API Gateway Rate Limiting Patterns: Protect Your Services at the Edge
API Gateway Rate Limiting Patterns#
Every public API will be abused. Bots, scrapers, misbehaving clients, and accidental infinite loops will hammer your endpoints. Rate limiting at the API gateway is your first line of defense — it protects backend services before traffic even reaches them.
Why Rate Limit at the Gateway#
Rate limiting can happen at multiple layers. The gateway is the best first choice:
Client --> API Gateway (rate limit here) --> Backend Service
Benefits of gateway-level limiting:
- Rejects bad traffic before it consumes backend resources
- Centralized policy — one place to configure, not per-service
- Consistent behavior across all endpoints
- No code changes in backend services
Rate Limiting Strategies#
Per-Client Limiting#
The most common pattern. Each client (identified by API key, user ID, or IP) gets a quota:
Client A: 1000 requests / minute
Client B: 1000 requests / minute
Clients are isolated. One misbehaving client cannot exhaust capacity for others.
Identification methods:
- API key (most reliable)
- OAuth token / JWT subject claim
- IP address (unreliable behind NAT/proxies)
- Custom header (X-Client-ID)
Per-Endpoint Limiting#
Different endpoints have different costs. A search query is more expensive than a health check:
GET /api/health --> 10,000 req/min (cheap)
GET /api/search --> 100 req/min (expensive)
POST /api/export --> 10 req/min (very expensive)
GET /api/users/:id --> 2,000 req/min (moderate)
This prevents a client from burning all their quota on cheap endpoints while expensive endpoints remain unprotected.

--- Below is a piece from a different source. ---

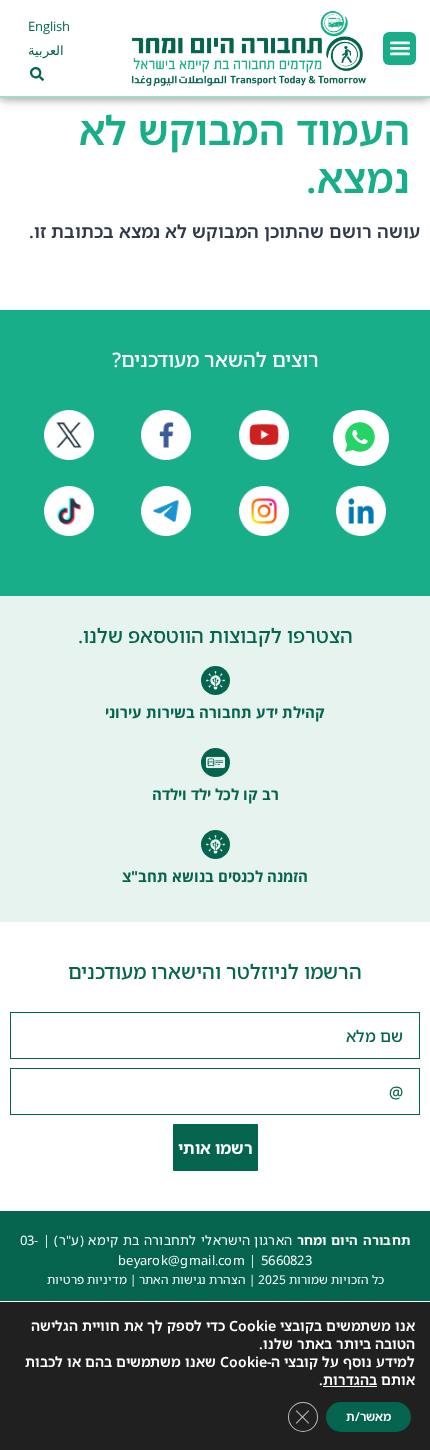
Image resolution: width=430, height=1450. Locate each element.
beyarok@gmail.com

Combined: Per-Client + Per-Endpoint#
The most robust approach layers both:
Client A:
Global: 1,000 req/min
GET /api/search: 100 req/min
POST /api/export: 10 req/min
Client B (premium):
Global: 5,000 req/min
GET /api/search: 500 req/min
POST /api/export: 50 req/min
Global Limiting#
A hard ceiling across all clients to protect system capacity:
All clients combined: 50,000 req/min to /api/search
This prevents total system overload even if individual client limits are generous.
Sliding Window Algorithm#
The sliding window is the preferred algorithm for gateway rate limiting. It avoids the burst problem of fixed windows.
Fixed Window Problem#
Window: 12:00:00 - 12:01:00 (limit: 100)
Client sends 0 requests from 12:00:00 - 12:00:55
Client sends 100 requests at 12:00:56 (allowed, within limit)
Client sends 100 requests at 12:01:01 (allowed, new window)

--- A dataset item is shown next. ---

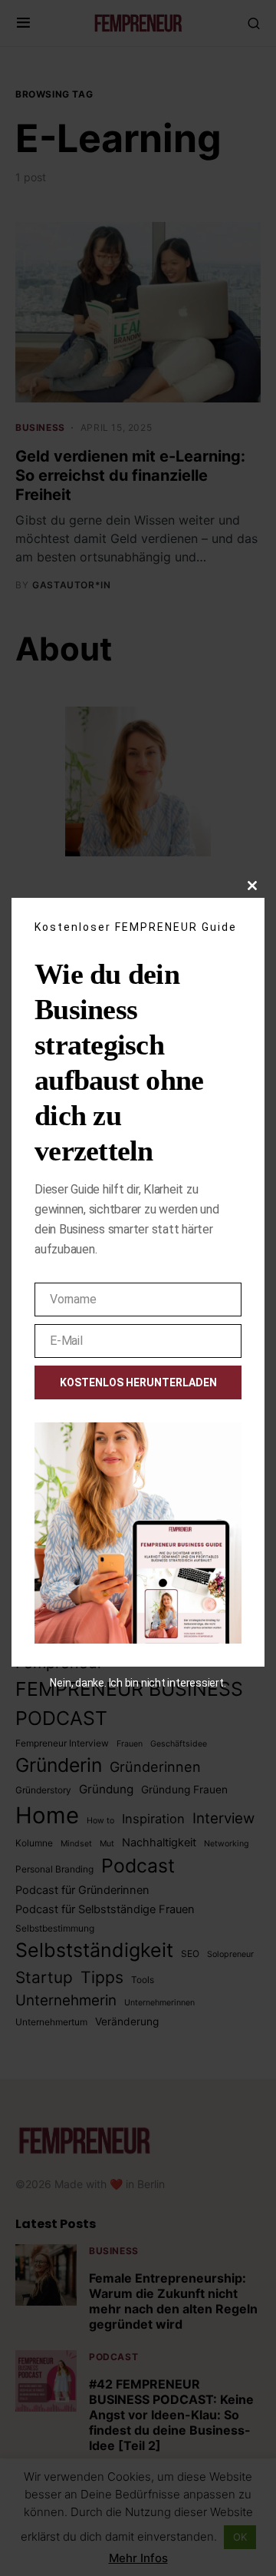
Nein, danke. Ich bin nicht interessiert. (137, 1683)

Result: 200 requests in 6 seconds -- double the intended rate
Sliding Window Solution#
Track requests in a rolling window. At any point in time, count requests from the past N seconds:
At 12:01:30, count all requests from 12:00:30 to 12:01:30
Implementation with Redis#
import time
import redis
r = redis.Redis()
def is_rate_limited(client_id, limit, window_seconds):
now = time.time()
key = f"ratelimit:{client_id}"
pipe = r.pipeline()
# Remove entries outside the window
pipe.zremrangebyscore(key, 0, now - window_seconds)
# Add the current request
pipe.zadd(key, {f"{now}:{id(now)}": now})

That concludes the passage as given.